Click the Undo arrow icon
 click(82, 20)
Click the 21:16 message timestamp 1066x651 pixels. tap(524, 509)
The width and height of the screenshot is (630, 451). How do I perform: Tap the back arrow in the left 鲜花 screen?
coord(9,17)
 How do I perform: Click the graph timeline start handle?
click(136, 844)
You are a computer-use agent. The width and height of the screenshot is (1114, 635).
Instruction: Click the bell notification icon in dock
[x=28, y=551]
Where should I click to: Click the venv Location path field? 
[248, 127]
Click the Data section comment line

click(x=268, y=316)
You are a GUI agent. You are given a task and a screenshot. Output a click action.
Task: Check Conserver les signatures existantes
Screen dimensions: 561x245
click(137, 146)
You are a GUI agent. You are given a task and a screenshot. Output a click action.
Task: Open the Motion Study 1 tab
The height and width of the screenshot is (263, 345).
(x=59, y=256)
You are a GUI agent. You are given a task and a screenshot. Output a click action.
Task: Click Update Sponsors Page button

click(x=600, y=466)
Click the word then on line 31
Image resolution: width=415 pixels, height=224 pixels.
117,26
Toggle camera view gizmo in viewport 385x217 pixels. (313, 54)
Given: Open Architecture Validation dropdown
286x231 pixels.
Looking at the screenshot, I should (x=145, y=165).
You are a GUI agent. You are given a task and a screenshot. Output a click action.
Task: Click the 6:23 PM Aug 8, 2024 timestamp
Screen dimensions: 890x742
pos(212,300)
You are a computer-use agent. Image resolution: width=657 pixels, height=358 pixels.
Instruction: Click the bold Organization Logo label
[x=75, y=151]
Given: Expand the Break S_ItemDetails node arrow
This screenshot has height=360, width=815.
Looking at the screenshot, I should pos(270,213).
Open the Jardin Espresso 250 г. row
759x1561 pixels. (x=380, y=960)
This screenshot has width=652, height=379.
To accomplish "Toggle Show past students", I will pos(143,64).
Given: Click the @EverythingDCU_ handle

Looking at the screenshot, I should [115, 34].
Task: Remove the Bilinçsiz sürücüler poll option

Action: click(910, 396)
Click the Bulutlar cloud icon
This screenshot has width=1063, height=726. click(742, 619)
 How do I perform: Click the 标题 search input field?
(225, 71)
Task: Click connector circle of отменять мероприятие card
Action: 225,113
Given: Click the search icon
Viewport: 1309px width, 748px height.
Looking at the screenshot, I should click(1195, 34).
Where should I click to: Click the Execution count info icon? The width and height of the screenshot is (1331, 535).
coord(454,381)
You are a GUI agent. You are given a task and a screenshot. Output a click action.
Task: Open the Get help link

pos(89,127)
+++
AIM: Copy the records verbatim, from the line containing "The width and height of the screenshot is (630, 451)." through the line containing "Looking at the screenshot, I should (x=145, y=165).", including both of those lines.

CORRECT OUTPUT:
The width and height of the screenshot is (630, 451). How do I perform: Tap the back arrow in the left 鲜花 screen?
coord(9,17)
 How do I perform: Click the graph timeline start handle?
click(136, 844)
You are a computer-use agent. The width and height of the screenshot is (1114, 635).
Instruction: Click the bell notification icon in dock
[x=28, y=551]
Where should I click to: Click the venv Location path field? 
[248, 127]
Click the Data section comment line

click(x=268, y=316)
You are a GUI agent. You are given a task and a screenshot. Output a click action.
Task: Check Conserver les signatures existantes
Screen dimensions: 561x245
click(137, 146)
You are a GUI agent. You are given a task and a screenshot. Output a click action.
Task: Open the Motion Study 1 tab
The height and width of the screenshot is (263, 345).
(x=59, y=256)
You are a GUI agent. You are given a task and a screenshot. Output a click action.
Task: Click Update Sponsors Page button

click(x=600, y=466)
Click the word then on line 31
Image resolution: width=415 pixels, height=224 pixels.
117,26
Toggle camera view gizmo in viewport 385x217 pixels. (313, 54)
Given: Open Architecture Validation dropdown
286x231 pixels.
Looking at the screenshot, I should (x=145, y=165).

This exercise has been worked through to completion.